Live album by Craig Ferguson
- Released: September 10, 2015
- Recorded: March 7, 2015 The Town Hall in New York City
- Genre: Comedy
- Length: 75 minutes
- Labels: New Wave Entertainment Television Distributed by Epix
- Producers: Craig Ferguson Phil Cottone

Craig Ferguson chronology
| I'm Here to Help (2013) | Just Being Honest (2015) | Craig Ferguson: Tickle Fight (2017) |

= Just Being Honest =

Just Being Honest is the sixth comedy album by Craig Ferguson.

== Summary ==
Ferguson self-described the special as containing "the pros and cons of catch phrases, shoes that look like feet, and the Scottish version of hacky sack, as well as religion, aging, and sex, drugs and rock and roll." On the latter, Just Being Honest had an extended story about his time writing a screenplay for Mick Jagger, which required joining his band The Rolling Stones on the Bridges to Babylon Tour.

== Release and reception ==
Just Being Honest premiered on Epix on September 10, 2015.

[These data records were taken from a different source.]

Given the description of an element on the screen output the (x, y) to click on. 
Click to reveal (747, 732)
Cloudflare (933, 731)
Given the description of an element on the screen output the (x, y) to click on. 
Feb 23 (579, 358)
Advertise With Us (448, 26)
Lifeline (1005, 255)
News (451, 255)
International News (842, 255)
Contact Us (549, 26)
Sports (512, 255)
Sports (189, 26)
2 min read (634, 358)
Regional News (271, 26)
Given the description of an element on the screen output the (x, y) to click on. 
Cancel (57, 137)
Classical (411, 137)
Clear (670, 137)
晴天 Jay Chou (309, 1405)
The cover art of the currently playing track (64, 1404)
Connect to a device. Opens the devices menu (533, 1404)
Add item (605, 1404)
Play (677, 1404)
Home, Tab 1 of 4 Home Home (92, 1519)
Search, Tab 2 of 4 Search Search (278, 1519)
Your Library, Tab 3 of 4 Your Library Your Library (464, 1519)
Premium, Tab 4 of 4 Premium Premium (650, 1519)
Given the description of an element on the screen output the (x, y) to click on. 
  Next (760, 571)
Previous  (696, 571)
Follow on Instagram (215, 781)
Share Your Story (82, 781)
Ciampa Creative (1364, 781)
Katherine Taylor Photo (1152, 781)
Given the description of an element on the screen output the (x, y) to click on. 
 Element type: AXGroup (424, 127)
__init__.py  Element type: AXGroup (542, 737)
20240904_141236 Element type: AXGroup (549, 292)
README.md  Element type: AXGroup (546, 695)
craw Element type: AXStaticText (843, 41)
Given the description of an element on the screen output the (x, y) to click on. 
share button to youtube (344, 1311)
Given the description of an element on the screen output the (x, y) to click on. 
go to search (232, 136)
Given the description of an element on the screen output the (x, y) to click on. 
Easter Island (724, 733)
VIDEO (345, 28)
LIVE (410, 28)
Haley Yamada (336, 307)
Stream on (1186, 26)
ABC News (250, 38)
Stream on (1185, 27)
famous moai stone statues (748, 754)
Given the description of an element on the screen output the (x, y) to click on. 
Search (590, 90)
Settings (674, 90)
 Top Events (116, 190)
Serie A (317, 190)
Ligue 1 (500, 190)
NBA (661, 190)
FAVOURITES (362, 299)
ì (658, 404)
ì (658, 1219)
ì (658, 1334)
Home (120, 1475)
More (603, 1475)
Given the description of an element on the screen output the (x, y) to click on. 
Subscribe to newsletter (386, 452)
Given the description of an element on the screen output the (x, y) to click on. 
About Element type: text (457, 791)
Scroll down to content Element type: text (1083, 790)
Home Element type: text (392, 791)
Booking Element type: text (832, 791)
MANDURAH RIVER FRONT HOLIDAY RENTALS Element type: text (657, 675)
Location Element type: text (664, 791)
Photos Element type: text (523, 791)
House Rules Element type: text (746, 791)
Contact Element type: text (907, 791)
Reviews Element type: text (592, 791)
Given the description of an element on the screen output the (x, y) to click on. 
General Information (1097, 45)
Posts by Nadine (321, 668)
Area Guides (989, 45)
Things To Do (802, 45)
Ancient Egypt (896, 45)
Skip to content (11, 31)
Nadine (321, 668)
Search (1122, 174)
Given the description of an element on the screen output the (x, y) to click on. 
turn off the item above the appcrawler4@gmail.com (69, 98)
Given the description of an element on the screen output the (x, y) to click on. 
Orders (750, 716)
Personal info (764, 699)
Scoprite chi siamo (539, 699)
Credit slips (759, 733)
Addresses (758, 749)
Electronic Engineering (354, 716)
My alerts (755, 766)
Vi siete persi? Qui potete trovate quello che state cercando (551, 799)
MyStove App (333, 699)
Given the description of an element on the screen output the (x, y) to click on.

In a review of Just Being Honest for Paste, Robert Ham said that it was "as shaggy and unkempt" as Ferguson's previous comedic work, including his time at The Late Late Show. Ham added that the album featured Ferguson being "distracted by the audience, the shoddy spotlight operator, and his own wandering mind" but that "his Scottish charm and wiggly body keep you rapt and giggling and skipping behind his every twist and turn."

== Award and nominations ==
The album was nominated for Best Comedy Album in the 58th Grammy Awards.